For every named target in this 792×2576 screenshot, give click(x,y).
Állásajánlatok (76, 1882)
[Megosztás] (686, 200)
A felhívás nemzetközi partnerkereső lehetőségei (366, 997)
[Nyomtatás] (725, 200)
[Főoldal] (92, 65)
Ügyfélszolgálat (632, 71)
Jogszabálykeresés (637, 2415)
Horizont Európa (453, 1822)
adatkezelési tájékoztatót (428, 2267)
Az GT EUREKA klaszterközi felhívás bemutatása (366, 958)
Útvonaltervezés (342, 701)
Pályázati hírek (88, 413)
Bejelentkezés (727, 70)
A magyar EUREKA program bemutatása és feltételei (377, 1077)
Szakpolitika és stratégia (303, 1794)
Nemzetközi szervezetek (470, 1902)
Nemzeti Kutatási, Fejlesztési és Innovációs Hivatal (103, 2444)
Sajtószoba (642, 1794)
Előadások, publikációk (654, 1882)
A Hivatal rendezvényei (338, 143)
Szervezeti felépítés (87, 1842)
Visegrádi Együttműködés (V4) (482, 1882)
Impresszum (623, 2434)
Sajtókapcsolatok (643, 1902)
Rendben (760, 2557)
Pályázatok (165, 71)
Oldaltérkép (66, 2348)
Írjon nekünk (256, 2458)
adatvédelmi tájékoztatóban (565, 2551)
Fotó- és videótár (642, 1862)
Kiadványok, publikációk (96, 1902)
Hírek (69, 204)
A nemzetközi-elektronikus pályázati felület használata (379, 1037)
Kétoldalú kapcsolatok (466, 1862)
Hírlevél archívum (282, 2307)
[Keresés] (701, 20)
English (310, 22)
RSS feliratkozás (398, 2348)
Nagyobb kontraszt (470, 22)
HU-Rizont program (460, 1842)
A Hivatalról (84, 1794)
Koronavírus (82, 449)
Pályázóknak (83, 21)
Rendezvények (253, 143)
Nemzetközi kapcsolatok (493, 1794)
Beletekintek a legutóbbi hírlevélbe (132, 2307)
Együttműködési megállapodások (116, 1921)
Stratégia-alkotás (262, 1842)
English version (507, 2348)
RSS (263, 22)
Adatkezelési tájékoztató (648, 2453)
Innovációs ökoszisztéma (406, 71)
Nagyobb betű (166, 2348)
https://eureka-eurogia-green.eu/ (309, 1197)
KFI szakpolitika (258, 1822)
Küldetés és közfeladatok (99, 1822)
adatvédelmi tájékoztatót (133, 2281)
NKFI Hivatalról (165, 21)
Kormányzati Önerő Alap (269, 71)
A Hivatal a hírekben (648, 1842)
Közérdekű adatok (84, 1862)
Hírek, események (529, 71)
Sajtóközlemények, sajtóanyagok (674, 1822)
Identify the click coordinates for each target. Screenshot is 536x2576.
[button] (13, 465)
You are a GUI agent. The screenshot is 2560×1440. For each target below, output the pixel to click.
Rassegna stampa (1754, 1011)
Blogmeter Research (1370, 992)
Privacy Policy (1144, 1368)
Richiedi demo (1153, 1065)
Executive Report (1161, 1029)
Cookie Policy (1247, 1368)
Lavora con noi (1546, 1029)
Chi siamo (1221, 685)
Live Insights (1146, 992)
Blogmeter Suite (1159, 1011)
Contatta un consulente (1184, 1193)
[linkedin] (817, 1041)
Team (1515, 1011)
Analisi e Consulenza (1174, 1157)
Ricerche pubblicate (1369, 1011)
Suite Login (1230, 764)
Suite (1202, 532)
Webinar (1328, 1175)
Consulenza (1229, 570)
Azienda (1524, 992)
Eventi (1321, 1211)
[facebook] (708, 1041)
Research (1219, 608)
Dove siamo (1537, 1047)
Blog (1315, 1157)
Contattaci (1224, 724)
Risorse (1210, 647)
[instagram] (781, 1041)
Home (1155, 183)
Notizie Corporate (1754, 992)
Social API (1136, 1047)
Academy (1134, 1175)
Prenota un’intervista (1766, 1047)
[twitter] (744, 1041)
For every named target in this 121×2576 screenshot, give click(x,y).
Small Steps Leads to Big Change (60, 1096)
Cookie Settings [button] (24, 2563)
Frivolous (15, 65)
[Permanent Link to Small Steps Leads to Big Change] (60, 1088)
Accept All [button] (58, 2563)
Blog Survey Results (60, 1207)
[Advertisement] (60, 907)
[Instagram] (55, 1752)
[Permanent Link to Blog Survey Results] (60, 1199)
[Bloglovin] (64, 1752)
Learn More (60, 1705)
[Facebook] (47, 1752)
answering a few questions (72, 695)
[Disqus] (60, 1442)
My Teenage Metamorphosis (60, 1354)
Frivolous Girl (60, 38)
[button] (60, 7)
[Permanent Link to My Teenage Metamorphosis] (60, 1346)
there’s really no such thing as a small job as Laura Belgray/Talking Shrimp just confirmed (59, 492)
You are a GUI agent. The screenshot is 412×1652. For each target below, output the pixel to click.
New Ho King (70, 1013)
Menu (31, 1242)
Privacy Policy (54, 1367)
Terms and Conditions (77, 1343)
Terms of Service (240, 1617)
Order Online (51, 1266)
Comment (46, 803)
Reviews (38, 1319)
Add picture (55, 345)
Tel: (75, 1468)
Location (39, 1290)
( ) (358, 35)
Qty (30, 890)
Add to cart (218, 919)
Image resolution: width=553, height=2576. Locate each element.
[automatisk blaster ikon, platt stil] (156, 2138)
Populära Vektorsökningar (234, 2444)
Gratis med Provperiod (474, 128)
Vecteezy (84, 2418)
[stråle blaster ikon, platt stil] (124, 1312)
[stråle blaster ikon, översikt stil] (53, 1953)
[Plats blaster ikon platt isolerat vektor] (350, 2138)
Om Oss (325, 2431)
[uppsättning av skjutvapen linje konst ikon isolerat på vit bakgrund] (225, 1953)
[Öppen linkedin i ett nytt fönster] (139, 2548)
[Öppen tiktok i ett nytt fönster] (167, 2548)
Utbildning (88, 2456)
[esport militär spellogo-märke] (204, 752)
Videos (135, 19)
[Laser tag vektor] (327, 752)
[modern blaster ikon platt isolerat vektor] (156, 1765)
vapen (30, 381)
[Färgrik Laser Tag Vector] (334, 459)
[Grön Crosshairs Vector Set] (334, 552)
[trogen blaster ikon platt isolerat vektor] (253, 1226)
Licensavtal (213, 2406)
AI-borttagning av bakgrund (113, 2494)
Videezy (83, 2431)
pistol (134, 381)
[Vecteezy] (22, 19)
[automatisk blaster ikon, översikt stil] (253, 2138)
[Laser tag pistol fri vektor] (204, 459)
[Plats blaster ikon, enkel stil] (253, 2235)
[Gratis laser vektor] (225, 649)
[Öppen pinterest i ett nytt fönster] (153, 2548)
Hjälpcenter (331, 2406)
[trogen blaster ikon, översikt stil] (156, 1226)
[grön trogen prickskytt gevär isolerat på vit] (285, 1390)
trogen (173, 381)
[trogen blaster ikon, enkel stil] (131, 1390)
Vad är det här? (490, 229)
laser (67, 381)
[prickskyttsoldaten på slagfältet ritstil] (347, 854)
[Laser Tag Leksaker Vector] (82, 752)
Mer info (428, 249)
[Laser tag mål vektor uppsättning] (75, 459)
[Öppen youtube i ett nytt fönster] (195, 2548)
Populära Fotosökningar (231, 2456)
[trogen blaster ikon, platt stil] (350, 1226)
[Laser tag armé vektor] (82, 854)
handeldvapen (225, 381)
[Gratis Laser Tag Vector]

# # # # #

# Work item
Up to and including the line with "Útvonaltervezés (342, 701)", reproduce the material above exactly as it appears, starting from its first line.

# Exercise output
For every named target in this 792×2576 screenshot, give click(x,y).
Állásajánlatok (76, 1882)
[Megosztás] (686, 200)
A felhívás nemzetközi partnerkereső lehetőségei (366, 997)
[Nyomtatás] (725, 200)
[Főoldal] (92, 65)
Ügyfélszolgálat (632, 71)
Jogszabálykeresés (637, 2415)
Horizont Európa (453, 1822)
adatkezelési tájékoztatót (428, 2267)
Az GT EUREKA klaszterközi felhívás bemutatása (366, 958)
Útvonaltervezés (342, 701)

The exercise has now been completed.